I am working on finding the frequencies from a given dataset and I am struggling to understand how np.fft.fft() works. I thought I had a working script but ran into a weird issue that I cannot understand.
I have a dataset that is roughly sinusoidal and I wanted to understand what frequencies the signal is composed of. Once I took the FFT, I got this plot:
However, when I take the same dataset, slice it in half, and plot the same thing, I get this:
I do not understand why the frequency drops from 144kHz to 128kHz which technically should be the same dataset but with a smaller length.
I can confirm a few things:
Step size between data points 0.001
I have tried interpolation with little luck.
If I slice the second half of the dataset I get a different frequency as well.
If my dataset is indeed composed of both 128 and 144kHz, then why doesn't the 128 peak show up in the first plot?
What is even more confusing is that I am running a script with pure sine waves without issues:
T = 0.001
fs = 1 / T
def find_nearest_ind(data, value):
return (np.abs(data - value)).argmin()
x = np.arange(0, 30, T)
ff = 0.2
y = np.sin(2 * ff * np.pi * x)
x = x[:len(x) // 2]
y = y[:len(y) // 2]
n = len(y) # length of the signal
k = np.arange(n)
T = n / fs
frq = k / T * 1e6 / 1000 # two sides frequency range
frq = frq[:len(frq) // 2] # one side frequency range
Y = np.fft.fft(y) / n # dft and normalization
Y = Y[:n // 2]
frq = frq[:50]
Y = Y[:50]
fig, (ax1, ax2) = plt.subplots(2)
ax1.plot(x, y)
ax1.set_xlabel("Time (us)")
ax1.set_ylabel("Electric Field (V / mm)")
peak_ind = find_nearest_ind(abs(Y), np.max(abs(Y)))
ax2.plot(frq, abs(Y))
ax2.axvline(frq[peak_ind], color = 'black', linestyle = '--', label = F"Frequency = {round(frq[peak_ind], 3)}kHz")
plt.legend()
plt.xlabel('Freq(kHz)')
ax1.title.set_text('dV/dX vs. Time')
ax2.title.set_text('Frequencies')
fig.tight_layout()
plt.show()

Here is a breakdown of your code, with some suggestions for improvement, and extra explanations. Working through it carefully will show you what is going on. The results you are getting are completely expected. I will propose a common solution at the end.

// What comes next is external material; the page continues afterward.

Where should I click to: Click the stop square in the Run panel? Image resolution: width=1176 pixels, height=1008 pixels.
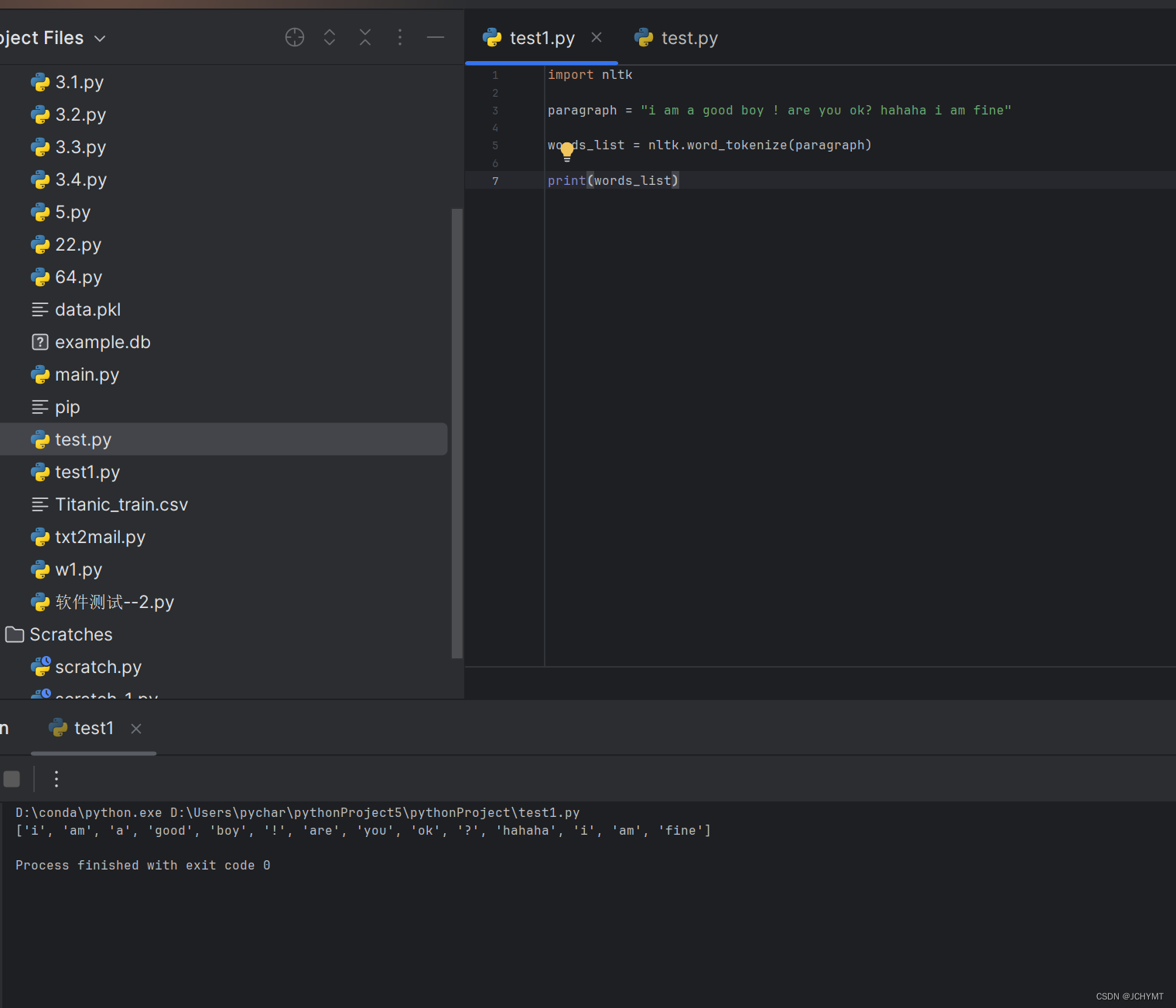(12, 779)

First set up your units correctly. I assume that you are dealing with seconds, not microseconds. You can adjust later as long as you stay consistent.
Establish the period and frequency of the sampling. This means that the Nyquist frequency for the FFT will be 500Hz:
T = 0.001 # 1ms sampling period
fs = 1 / T # 1kHz sampling frequency
Make a time domain of 30e3 points. The half domain will contain 15000 points. That implies a frequency resolution of 500Hz / 15k = 0.03333Hz.
x = np.arange(0, 30, T) # time domain
n = x.size # number of points: 30000
Before doing anything else, we can define our time domain right here. I prefer a more intuitive approach than what you are using. That way you don't have to redefine T or introduce the auxiliary variable k. But as long as the results are the same, it does not really matter:
F = np.linspace(0, 1 - 1/n, n) / T # Notice F[1] = 0.03333, as predicted
Now define the signal. You picked ff = 0.2. Notice that 0.2Hz. 0.2 / 0.03333 = 6, so you would expect to see your peak in exactly bin index 6 (F[6] == 0.2). To better illustrate what is going on, let's take ff = 0.22. This will bleed the spectrum into neighboring bins.
ff = 0.22
y = np.sin(2 * np.pi * ff * x)
Now take the FFT:
Y = np.fft.fft(y) / n
maxbin = np.abs(Y).argmax() # 7
maxF = F[maxbin] # 0.23333333: This is the nearest bin
Since your frequency bins are 0.03Hz wide, the best resolution you can expect 0.015Hz. For your real data, which has much lower resolution, the error is much larger.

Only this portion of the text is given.